De voormalige verpachter vindt dat de fosfaatrechten hem toekomen. De pachtkamer van de rechtbank Midden-Nederland heeft bij vonnis van 23 december 2020 (ECLI:NL:RBMNE:2020:5659) onder meer geoordeeld over de vraag of beëindiging van de pacht vóór toekenning van de fosfaatrechten daaraan in de weg staat.

Fosfaatrechten komen in beginsel aan pachter toe

Het gerechtshof Arnhem-Leeuwarden heeft bij arrest van 26 maart 2019 geoordeeld dat de hoofdregel is dat de fosfaatrechten in beginsel toekomen aan de pachter. Dit is anders indien de verpachter langdurig bedrijfsmiddelen aan de pachter ter beschikking heeft gesteld die voor het bedrijf van de pachter van overwegend belang zijn (geweest) om zijn bedrijf te kunnen exploiteren. Als de bedrijfsmiddelen in belangrijke mate hebben bijgedragen aan de omvang van de veestapel en daarmee aan de fosfaatrechten die aan de pachter zijn toegekend, heeft de verpachter een aanspraak op die fosfaatrechten.

 

De pachter is alleen verplicht tot overdracht van de fosfaatrechten aan de verpachter indien:

  • op 2 juli 2015 (de peildatum voor toekenning van de fosfaatrechten) tussen hen een reguliere of een geliberaliseerde pachtovereenkomst bestond die bij het aangaan 12 jaar of langer duurt; en
  • sprake is van pacht van een hoeve, pacht van minimaal 15 hectare grond of pacht van een gebouw die specifiek is ingericht voor de melkveehouderij.

Beëindiging pachtovereenkomst vóór toekenning fosfaatrechten

De pachtkamer oordeelt dat in dit geval aan voornoemde vereisten is voldaan. De (voormalig) pachter is dan ook verplicht de fosfaatrechten over te dragen aan de (voormalig) verpachter.

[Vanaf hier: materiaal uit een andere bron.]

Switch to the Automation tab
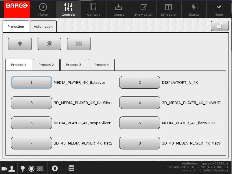The width and height of the screenshot is (232, 174). (43, 27)
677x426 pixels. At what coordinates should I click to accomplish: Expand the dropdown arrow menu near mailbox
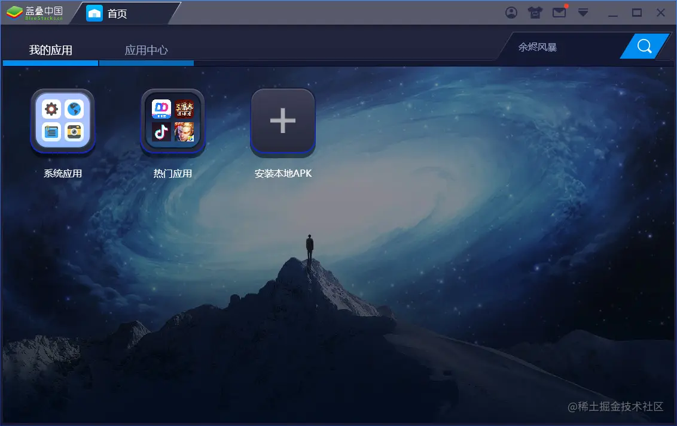coord(583,12)
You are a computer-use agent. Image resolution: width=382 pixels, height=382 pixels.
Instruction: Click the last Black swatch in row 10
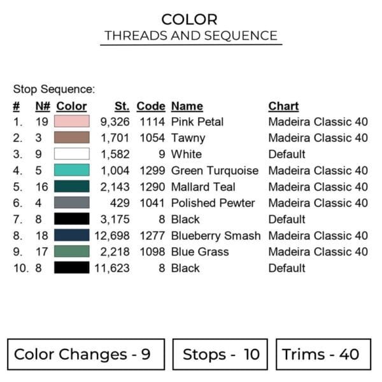pos(71,268)
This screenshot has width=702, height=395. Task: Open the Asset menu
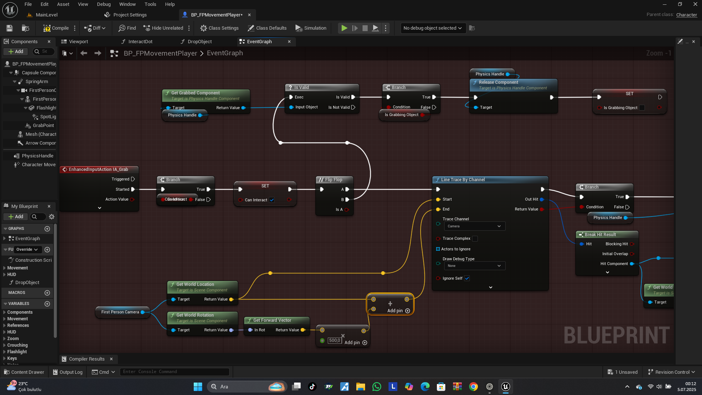click(x=63, y=4)
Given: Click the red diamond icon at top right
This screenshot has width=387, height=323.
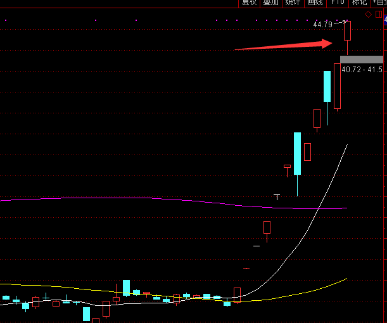Looking at the screenshot, I should point(367,14).
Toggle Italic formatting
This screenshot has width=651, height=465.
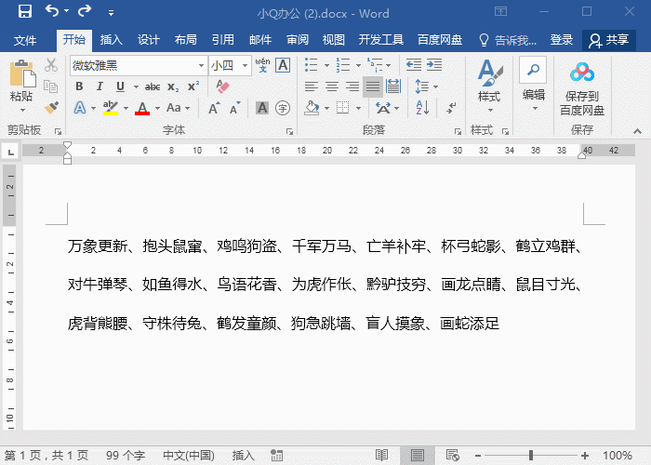click(98, 86)
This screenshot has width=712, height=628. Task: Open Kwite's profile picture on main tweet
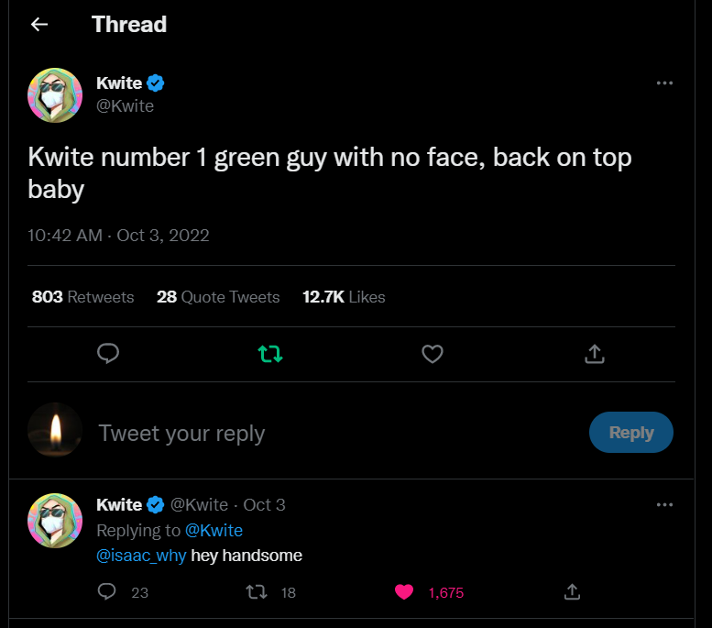pyautogui.click(x=55, y=95)
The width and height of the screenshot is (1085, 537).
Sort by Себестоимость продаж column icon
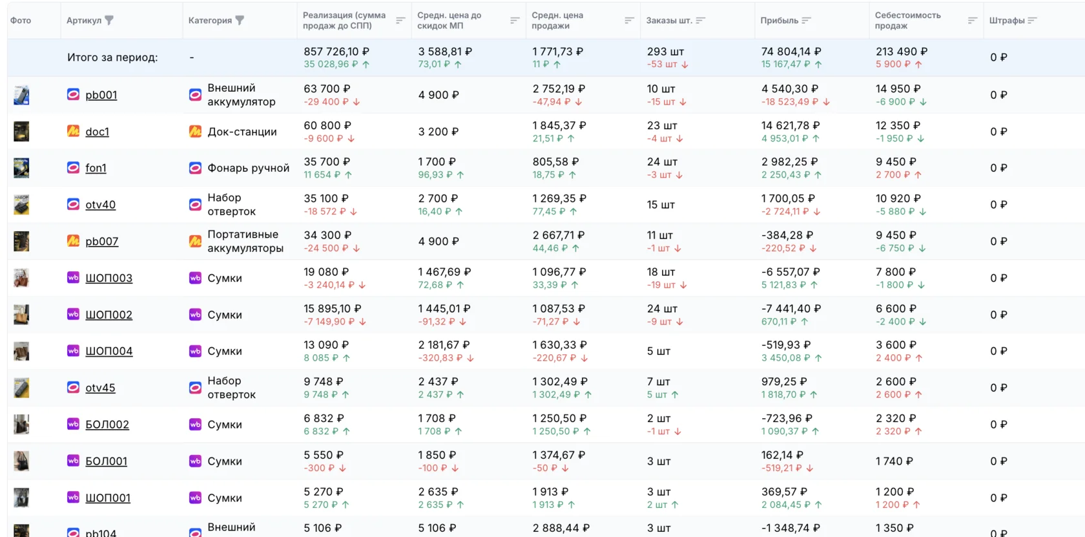[972, 20]
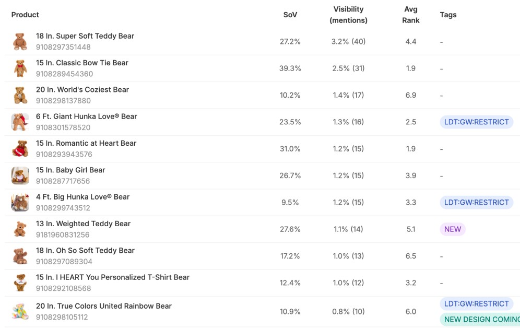Click the 15 In. Baby Girl Bear image
Screen dimensions: 520x328
coord(20,176)

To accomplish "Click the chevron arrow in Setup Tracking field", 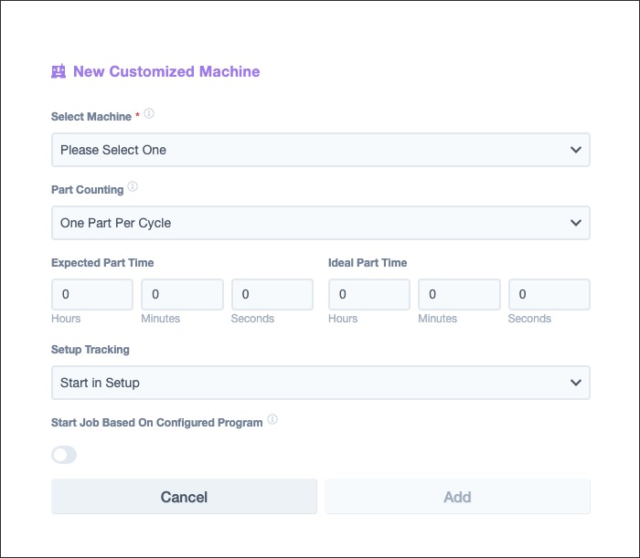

De verpachter moet 50% van de marktwaarde (per datum einde pacht) van de over te dragen fosfaatrechten aan de pachter vergoeden.

Ook wanneer de pachtovereenkomst al vóór de toekenning van de fosfaatrechten is geëindigd – zoals in dit geval – heeft de verpachter aanspraak op fosfaatrechten.

Melkquotum aangekocht door pachter

De pachter is van mening dat hij niet verplicht is om de fosfaatrechten over te dragen omdat hij bij aanvang van de pacht zelf het benodigde melkquotum heeft aangekocht. De pachtkamer gaat hier niet in mee en verwijst wederom naar voornoemd arrest van het pachthof: de aanspraak op fosfaatrechten is niet afhankelijk van welke partij in het verleden heeft geïnvesteerd in het (per 1 april 2015 afgeschafte) melkquotum. Er is een hoeve verpacht die geschikt is voor de uitoefening van een melkveebedrijf. Daarmee staat vast dat het gepachte van overwegend belang is geweest voor de exploitatie van het bedrijf. Dat het melkquotum niet is verpacht, maar door de pachter zelf is aangekocht, maakt dit niet anders.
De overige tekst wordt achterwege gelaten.